Las dos estrategias sirven a diferentes mercados pero comparten paralelismos estructurales. Las empresas estadounidenses hacen nearshoring a México para acceder a los beneficios arancelarios del T-MEC. Las empresas europeas hacen nearshoring a ECE para mantener el cumplimiento regulatorio de la UE, eliminar la complejidad aduanera y llegar a los clientes en días en lugar de semanas.
Para los compradores europeos específicamente, ECE tiene una ventaja decisiva: la plena integración en el mercado único de la UE. No hay aranceles de importación entre un proveedor de piezas rumano y un OEM automotriz alemán.

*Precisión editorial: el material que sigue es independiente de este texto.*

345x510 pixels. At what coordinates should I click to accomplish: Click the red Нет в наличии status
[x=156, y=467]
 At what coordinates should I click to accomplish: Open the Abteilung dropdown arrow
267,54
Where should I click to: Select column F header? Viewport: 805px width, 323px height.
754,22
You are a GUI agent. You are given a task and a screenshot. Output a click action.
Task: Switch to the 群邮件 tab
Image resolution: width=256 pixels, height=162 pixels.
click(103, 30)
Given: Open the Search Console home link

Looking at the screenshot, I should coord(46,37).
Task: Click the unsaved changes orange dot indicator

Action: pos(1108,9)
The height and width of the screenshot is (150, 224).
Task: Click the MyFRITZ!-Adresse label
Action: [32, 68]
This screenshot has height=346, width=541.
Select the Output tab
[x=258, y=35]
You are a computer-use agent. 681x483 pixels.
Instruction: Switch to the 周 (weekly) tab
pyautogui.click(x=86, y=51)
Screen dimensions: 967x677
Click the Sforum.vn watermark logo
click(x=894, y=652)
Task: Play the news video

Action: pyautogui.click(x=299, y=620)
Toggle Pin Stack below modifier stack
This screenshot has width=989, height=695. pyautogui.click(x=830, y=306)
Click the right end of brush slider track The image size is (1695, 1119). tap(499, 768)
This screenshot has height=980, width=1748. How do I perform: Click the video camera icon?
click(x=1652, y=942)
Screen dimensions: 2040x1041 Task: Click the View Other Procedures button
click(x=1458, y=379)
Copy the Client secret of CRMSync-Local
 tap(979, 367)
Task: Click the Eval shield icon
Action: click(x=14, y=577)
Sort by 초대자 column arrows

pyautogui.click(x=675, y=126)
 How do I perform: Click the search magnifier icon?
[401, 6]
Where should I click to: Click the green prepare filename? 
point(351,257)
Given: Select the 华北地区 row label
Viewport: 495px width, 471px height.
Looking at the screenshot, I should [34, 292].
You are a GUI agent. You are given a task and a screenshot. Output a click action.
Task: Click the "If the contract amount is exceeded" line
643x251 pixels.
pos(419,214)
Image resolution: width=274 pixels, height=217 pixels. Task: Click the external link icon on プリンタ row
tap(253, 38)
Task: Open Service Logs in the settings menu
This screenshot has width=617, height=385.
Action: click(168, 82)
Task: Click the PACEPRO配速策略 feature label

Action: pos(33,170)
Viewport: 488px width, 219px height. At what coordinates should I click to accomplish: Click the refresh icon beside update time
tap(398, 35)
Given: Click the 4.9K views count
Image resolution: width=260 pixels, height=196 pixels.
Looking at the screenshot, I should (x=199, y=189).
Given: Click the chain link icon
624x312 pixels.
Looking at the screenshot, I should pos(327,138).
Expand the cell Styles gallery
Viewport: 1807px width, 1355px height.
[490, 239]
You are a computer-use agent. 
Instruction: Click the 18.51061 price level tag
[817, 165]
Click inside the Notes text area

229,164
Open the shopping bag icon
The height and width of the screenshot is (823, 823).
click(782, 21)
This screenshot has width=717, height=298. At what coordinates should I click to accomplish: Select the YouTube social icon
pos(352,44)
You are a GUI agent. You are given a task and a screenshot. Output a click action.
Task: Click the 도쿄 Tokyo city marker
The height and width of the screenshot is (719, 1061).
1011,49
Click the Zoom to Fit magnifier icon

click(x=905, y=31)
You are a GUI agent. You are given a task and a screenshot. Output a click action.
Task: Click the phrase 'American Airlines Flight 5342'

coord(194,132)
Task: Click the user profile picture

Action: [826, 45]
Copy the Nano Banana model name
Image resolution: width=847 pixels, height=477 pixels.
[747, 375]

Los proveedores en Polonia, Rumanía, República Checa o Eslovaquia operan dentro del mismo marco regulatorio que los compradores en Alemania, Francia o Austria.
Perspectiva para 2026
Las señales de inversión son claras y estructurales. Intel en Polonia. BMW en Hungría. Baterías LG Chem en Eslovaquia. IED en Rumanía en niveles récord. La Ley de Chips de la UE desbloqueando €40.000 millones en inversión en semiconductores. Estos no son programas piloto — son compromisos de infraestructura a escala decenal que remodelarán las cadenas de suministro europeas para la década de 2030.
Conclusión clave: Europa Central y Oriental — liderada por Polonia, República Checa, Eslovaquia y Rumanía — está absorbiendo inversión manufacturera estructural a escala en 2026. La IED en la región aumentó un 28% en 2024, los salarios siguen siendo hasta un 60% por debajo de los niveles de Europa Occidental, y la plena integración en el mercado único de la UE elimina la fricción de cumplimiento comercial que complica otros destinos de nearshoring. Para los compradores industriales europeos, el nearshoring en ECE ya no es una opción emergente — es una estrategia convencional.